Thru-Hiking the Appalachian Trail, 12 Years After Dermatomyositis
Overcoming Obstacles to Thru-Hiking the Appalachian Trail
2003 ended on a low note for me as the mystery illness was finally identified as the incurable and debilitating autoimmune disease, dermatomyisitis.
2015 will be the year I finally undertake thru-hiking the Appalachian Trail.
I’m Jen, trail name and long time nickname, Ironjen. I, and my new husband, Jeff, trail name Muskrat, will begin thru-hiking the Appalachian Trail NOBO in mid-March 2015. I’m a professional photographer, and he’s in international relations, and we are both looking to take life to new and exciting places.
Thru-hiking the Appalachian Trail is something that I have wanted to do since I was 12 years old, when the son of a friend of my dad’s did it. It’s kind of funny that I was even interested in it, since my first camping experience two years prior to that had been less than awesome. Nothing particularly BAD happened. I was just camping with my Girl Scout troop in a canvas tent from the 1950s, being eaten alive all night by mosquitos, and feeling generally sweaty, uncomfortable and homesick. Of course I went back out the next year, and the next, because I didn’t want to miss anything. I guess even when I was 10, I somehow knew that the best experiences happen beyond your comfort zone, and slowly endurance of the outdoors morphed into a love affair.

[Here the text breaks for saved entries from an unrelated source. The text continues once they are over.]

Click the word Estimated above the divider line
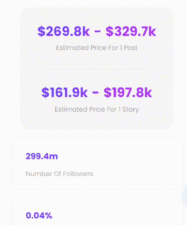Viewport: 187px width, 225px height. [x=72, y=48]
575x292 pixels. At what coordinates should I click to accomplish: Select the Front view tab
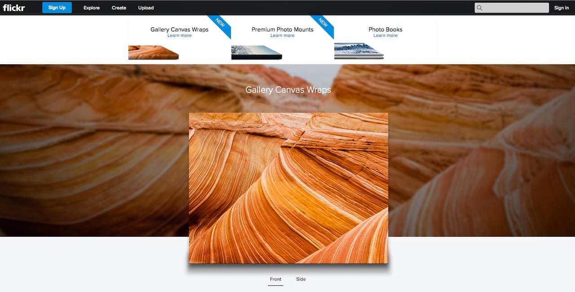point(275,279)
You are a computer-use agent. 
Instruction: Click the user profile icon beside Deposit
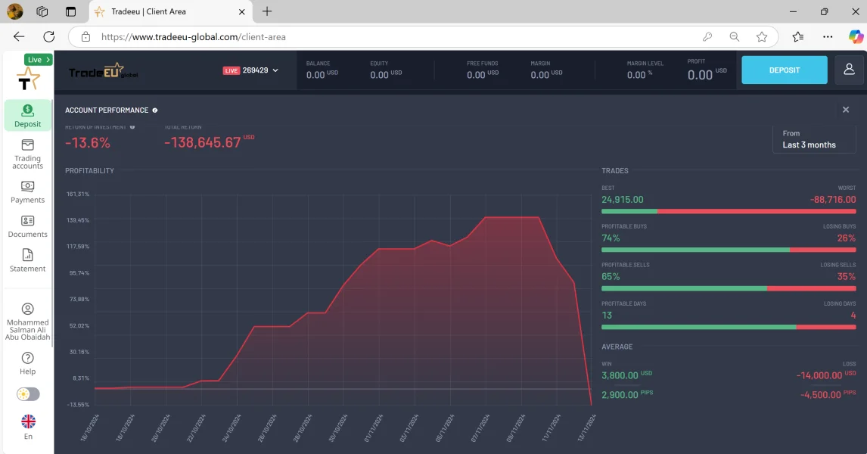pos(849,70)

Somehow, I managed to let 25 years pass between the time a thru-hike ignited my interest, and the concrete decision to actually do one. I spent a few years in my 20s kicking myself for not going on the trail before college, and I kept telling myself that I’d still get out there eventually. It seemed almost impossible from the other side of decisions to marry the wrong guy at 20, buy a house at 22, and start a full-time job in an office that felt like a prison.

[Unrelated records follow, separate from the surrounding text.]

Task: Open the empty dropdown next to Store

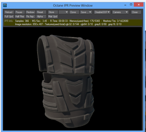Action: (64, 12)
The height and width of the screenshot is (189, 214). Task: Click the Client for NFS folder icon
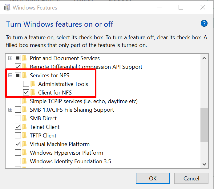point(33,92)
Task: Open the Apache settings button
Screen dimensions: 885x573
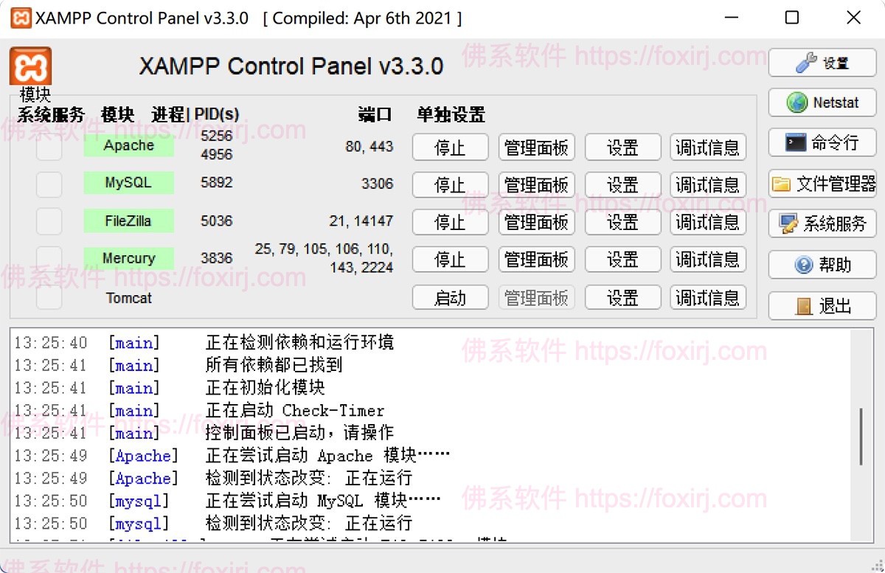Action: [622, 147]
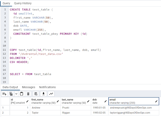
Task: Click the Download results as CSV icon
Action: click(43, 94)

At 26, I thought maybe the chance to hike was opening up. My first husband and I were divorcing and selling our house, and I had this full bank account and a whole unwritten future ahead of me. Then the unthinkable happened. I got a crazy itchy rash on my face that quickly spread to cover about 80% of my upper body, and I started feeling physically exhausted and achy all the time. The ache turned into pain, and weakness so severe that I couldn’t pick up a glass of water with one hand. Six weeks later, just as I turned 27, I was diagnosed with dermatomyositis.
What followed was a five-year battle to get back the health my doctors all told me was gone forever. The whole time, I refused to believe that I would have to live a life centered around sickness, what the doctors referred to as “new normal.” I fought to stay as active as possible and tried everything I could to combat the inflammation taking over my body. I took up running, something that I had always hated, and headed out onto the Appalachian Trail, which was walking distance from my new house, with my two labs for weekend backpacking trips. Then I got the bright idea to try a triathlon. My health was improving, and an Ironman seemed like just the kind of challenge I needed to show dermatomyositis that I was done with it.

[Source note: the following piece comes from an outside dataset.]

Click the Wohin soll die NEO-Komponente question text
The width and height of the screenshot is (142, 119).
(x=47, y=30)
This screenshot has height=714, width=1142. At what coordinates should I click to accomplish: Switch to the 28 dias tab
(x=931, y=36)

I went on to complete four Ironman races between 2008 and 2011, and there will be more in my future. My last treatment for dermatomyositis was in November 2008, and my last follow up with my doctor was in 2010. Somewhere along the way though, I dusted off that old dream of thru-hiking the Appalachian Trail. Muskrat, and I sat down last month and ran the numbers, and we decided that now is a prefect time.
Deciding to thru-hike the Appalachian Trail feels a little bit like deciding to do that first Ironman. I know going in that a lot can go wrong, that there will be times I will want to lay down and quit, and that there are large numbers of people who start and don’t finish. I have the underlying knowledge that I can totally do this, and yet the question of whether I will overcome the obstacles on the trail hangs with delicious ambiguity in the unknown future. That’s what I LOVE about undertaking huge challenges. I love what I learn and who I become on the other side of those challenges. I love answering that question of whether or not I will do what I set out to do over and over and over again as miles pass beneath my feet. I love pushing myself into newer and better versions of normal. Life on the other side of the seemingly impossible has never failed to be more incredible than I can imagine.